*Lesetext*:
Wenn dich die Rillen aber stören, dann ab in den Baumarkt, kaufst dir 800-er, 1000-er und Polierschleifpapier, schon kannst du die Coldplate plan schleifen (natürlich mit Garantieverlust, selbstverständlich). Und wen ndu die Garantie nicht verlieren willst, dann nimm einfach ne gute WLP, wie die Cryonaut von Thermalgrizzly oder die CoolerMaster Master Liquid Nano, die sind nicht viel schlechter als das Flüssigmetallzeugs, lassen sich aber um Welten einfacher auftragen. Bei Flüssigmetall braucht es übrigens nur ein kleines Tröpfen, welches man dann auch gut auf dem ganzen IHS verteilen muss. Ist halt ne scheiss Arbeit, doch kommt man nicht drum rum. Wenn du zu viel Flüssigmetall drauf tust, riskierst du gar den Tod deines Mobos. Denn es muss nur ein Mü(!) davon auf ein elektrisches Bauteil (z.B. in den Sockel) kommen, schon macht es den Trip über den Jordan.

*Aufgabe*: Welche Schleifpapiere soll man laut Lesetext im Baumarkt kaufen, um die Coldplate plan zu schleifen? Nenne alle.

*Angaben dazu, wo Elemente erscheinen*:

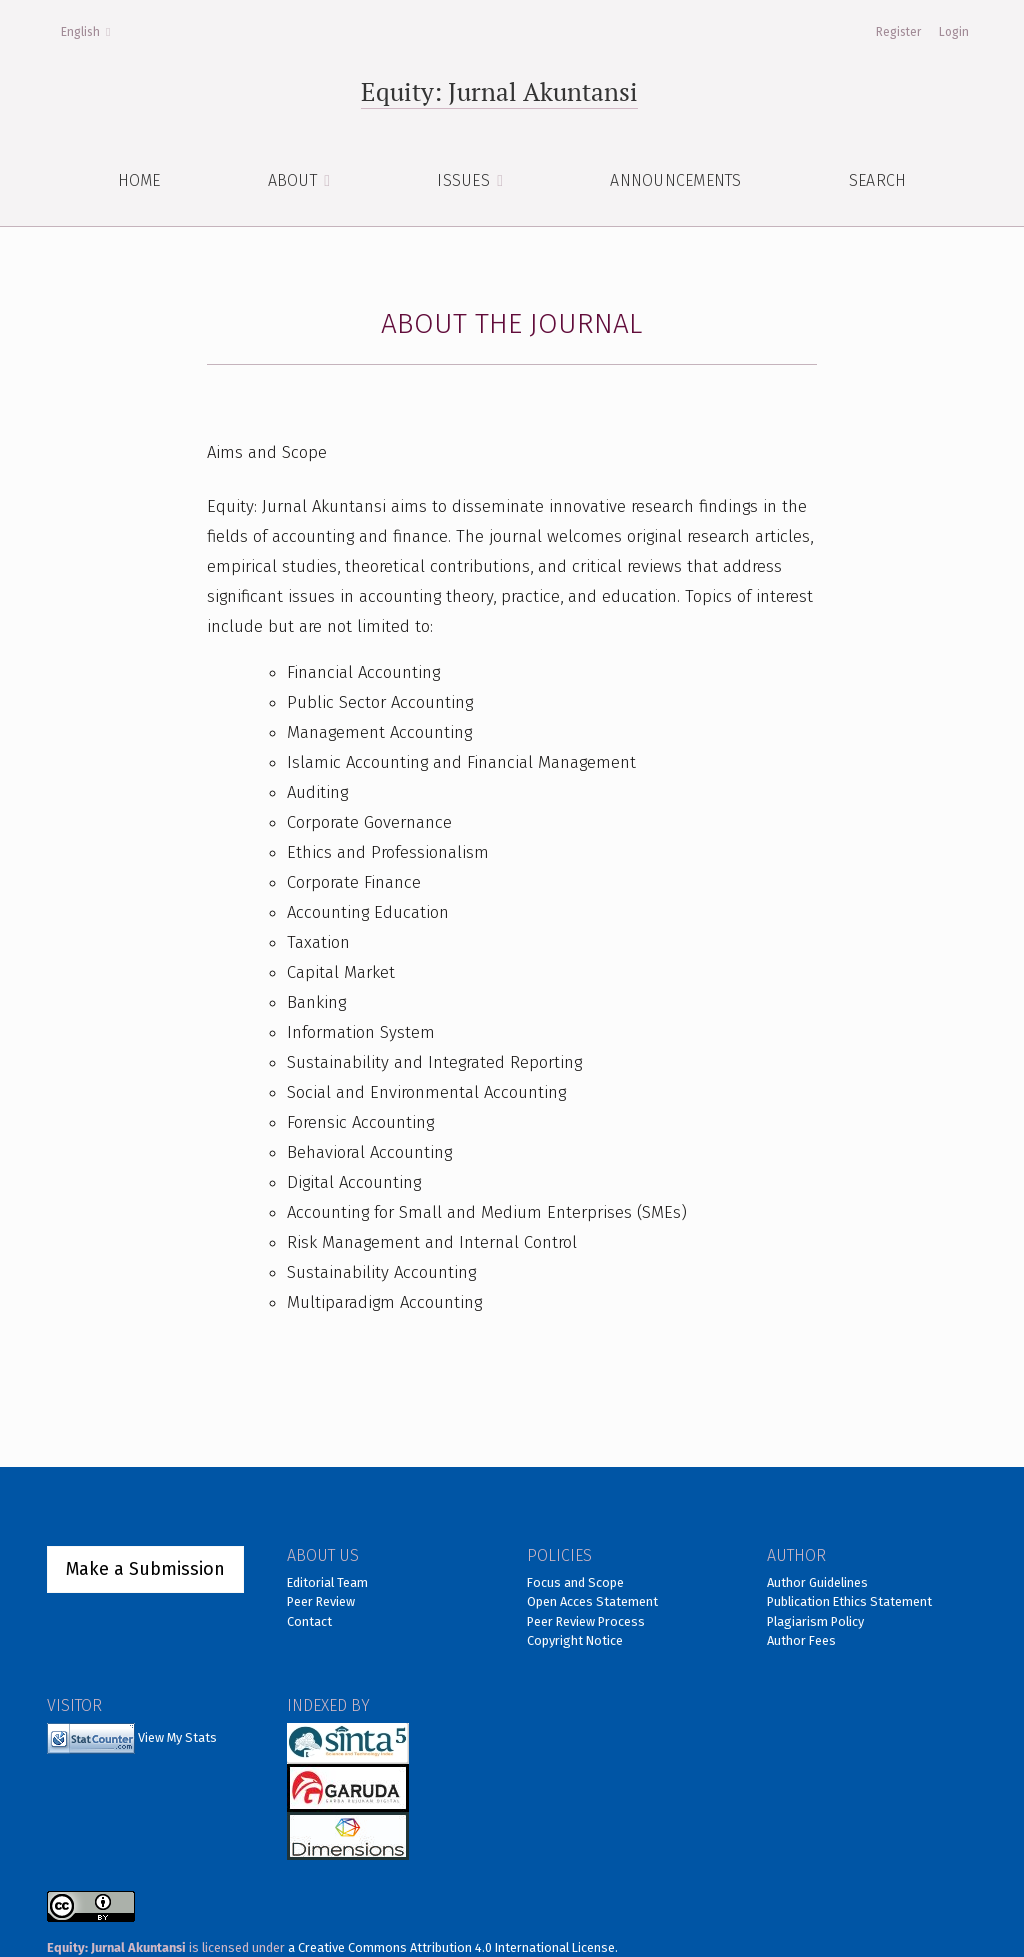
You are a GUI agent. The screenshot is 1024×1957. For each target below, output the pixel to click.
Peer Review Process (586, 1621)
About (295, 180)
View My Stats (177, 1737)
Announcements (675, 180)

*Gelöste Aufgabe*: 800-er, 1000-er und Polierschleifpapier